Many acts have been brought to the attention of legislation as well as passed due to the influence of the Audubon Society. In 1918 the Migratory Bird Treaty act was passed by President Wilson which put in place the protection of migratory birds. In 1964 President Lyndon Johnson passed the Wilderness Act that set aside 9 million acres of protected wilderness. This was a major factor to protect wildlife habitats from the increasing population that threatened such areas. In 1973 the Endangered Species Act was passed by President Nixon. The Endangered Species Act allowed for the conservation of species on the brink of extinction. All these acts passed were a telling of the efforts put forth by the Audubon Society. Without their continuous determination throughout the last 100 years, many of the species we enjoy today would have tragically disappeared from the earth.

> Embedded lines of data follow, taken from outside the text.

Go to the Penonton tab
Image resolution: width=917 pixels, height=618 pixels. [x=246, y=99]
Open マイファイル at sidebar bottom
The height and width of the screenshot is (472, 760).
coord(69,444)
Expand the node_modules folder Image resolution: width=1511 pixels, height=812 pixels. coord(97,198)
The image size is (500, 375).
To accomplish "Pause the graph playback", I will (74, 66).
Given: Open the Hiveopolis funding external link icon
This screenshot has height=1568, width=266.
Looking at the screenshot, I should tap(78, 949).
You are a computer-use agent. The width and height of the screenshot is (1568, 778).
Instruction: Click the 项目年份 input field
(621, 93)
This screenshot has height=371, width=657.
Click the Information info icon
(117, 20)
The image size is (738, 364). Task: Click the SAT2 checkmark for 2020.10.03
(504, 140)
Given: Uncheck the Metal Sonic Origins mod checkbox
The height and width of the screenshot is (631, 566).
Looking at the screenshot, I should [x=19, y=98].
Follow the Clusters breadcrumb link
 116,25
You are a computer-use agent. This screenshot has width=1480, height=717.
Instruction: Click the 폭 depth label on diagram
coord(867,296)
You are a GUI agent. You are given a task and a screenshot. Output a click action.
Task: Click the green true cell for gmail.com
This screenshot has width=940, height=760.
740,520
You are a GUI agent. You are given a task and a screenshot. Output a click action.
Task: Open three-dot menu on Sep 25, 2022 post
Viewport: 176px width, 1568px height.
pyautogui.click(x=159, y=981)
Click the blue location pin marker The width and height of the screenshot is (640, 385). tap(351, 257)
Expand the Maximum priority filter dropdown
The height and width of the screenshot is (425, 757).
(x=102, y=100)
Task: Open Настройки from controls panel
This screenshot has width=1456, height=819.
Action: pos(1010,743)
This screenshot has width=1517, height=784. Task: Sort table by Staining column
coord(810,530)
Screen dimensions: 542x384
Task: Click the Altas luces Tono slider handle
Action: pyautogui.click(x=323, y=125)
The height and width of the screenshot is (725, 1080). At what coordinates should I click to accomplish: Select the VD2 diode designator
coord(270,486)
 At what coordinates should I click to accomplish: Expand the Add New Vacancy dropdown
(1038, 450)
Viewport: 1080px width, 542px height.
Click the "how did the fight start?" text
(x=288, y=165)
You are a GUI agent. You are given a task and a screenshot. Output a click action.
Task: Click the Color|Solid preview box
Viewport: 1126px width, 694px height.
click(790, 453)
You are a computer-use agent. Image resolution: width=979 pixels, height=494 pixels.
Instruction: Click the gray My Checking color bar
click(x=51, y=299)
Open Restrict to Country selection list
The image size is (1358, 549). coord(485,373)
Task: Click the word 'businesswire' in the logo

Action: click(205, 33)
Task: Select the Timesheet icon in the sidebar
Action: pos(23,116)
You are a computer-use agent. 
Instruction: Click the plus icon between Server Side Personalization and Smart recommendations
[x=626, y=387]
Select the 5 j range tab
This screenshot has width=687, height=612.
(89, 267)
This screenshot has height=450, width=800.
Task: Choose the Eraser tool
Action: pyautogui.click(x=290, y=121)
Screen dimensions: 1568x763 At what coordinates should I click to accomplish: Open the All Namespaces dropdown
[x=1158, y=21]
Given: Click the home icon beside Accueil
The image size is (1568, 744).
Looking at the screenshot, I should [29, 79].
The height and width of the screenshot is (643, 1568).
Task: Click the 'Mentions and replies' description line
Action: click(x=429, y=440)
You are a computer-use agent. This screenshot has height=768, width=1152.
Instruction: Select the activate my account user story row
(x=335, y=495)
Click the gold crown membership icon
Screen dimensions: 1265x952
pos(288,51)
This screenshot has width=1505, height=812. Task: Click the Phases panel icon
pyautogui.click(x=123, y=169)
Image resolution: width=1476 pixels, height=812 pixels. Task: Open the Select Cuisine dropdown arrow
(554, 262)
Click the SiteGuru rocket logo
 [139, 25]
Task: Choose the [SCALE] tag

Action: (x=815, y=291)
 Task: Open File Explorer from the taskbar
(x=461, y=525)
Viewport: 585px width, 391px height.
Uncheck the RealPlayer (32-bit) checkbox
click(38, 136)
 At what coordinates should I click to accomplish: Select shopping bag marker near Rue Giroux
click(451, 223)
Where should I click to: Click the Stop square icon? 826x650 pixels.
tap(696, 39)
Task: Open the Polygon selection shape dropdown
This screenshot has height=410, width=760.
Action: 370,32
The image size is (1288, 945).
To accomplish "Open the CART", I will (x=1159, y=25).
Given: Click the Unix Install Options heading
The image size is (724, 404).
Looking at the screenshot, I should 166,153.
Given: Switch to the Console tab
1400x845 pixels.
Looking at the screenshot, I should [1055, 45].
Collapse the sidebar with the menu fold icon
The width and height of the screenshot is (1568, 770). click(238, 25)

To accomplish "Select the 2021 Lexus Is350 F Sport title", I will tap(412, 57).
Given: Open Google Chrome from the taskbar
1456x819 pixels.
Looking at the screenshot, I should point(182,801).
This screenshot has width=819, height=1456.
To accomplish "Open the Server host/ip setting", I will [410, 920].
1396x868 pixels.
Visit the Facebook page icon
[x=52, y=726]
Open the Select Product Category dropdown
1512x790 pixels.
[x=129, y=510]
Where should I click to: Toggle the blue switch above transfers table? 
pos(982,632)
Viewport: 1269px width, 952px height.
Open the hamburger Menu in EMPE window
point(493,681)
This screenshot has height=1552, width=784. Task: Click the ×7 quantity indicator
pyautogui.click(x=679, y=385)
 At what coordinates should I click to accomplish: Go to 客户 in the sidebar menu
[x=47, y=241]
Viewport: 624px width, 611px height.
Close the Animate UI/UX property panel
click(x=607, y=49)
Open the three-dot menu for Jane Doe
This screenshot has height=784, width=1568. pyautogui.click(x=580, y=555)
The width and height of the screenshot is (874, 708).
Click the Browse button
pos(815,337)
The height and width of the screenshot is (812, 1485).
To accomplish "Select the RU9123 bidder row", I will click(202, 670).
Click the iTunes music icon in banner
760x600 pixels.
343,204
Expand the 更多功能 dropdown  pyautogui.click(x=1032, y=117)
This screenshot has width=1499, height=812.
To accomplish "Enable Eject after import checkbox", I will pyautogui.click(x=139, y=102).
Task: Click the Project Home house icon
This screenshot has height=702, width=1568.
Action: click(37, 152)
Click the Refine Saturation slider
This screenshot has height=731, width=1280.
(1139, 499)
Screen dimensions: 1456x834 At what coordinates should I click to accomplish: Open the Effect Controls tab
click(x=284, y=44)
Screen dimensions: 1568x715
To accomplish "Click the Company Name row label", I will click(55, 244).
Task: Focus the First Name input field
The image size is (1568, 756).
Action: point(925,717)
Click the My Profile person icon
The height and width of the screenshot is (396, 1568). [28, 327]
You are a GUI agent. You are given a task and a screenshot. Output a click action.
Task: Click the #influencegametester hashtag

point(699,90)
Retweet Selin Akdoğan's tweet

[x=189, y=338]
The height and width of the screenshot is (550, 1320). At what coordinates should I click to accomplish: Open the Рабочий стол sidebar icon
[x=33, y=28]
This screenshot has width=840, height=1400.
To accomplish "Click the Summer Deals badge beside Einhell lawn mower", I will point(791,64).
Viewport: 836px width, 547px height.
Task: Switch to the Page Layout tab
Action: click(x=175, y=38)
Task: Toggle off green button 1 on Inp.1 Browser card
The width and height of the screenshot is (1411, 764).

Preservation of animal habitats is not an easy task to accomplish, especially with the ever growing population and destruction of many natural habitats around the world. The Audubon Society recognized the need to rally their efforts into the protection of all animal species. In 1947 the Everglades National Park was established encompassing thousands of miles in the central Florida area. Protecting the Everglades has been a continuous battle for the Audubon. In 1974 the Lillian Annette Rowe Bird Sanctuary was opened in south central Nebraska becoming a home to many migratory birds such as the beautiful Whooping Crane. This sanctuary is actually owned and operated by the National Audubon Society. These are just a few of the victories of the Audubon in establishing habitats for our wildlife to continue on and prosper in; they continue in their fight for wildlife daily.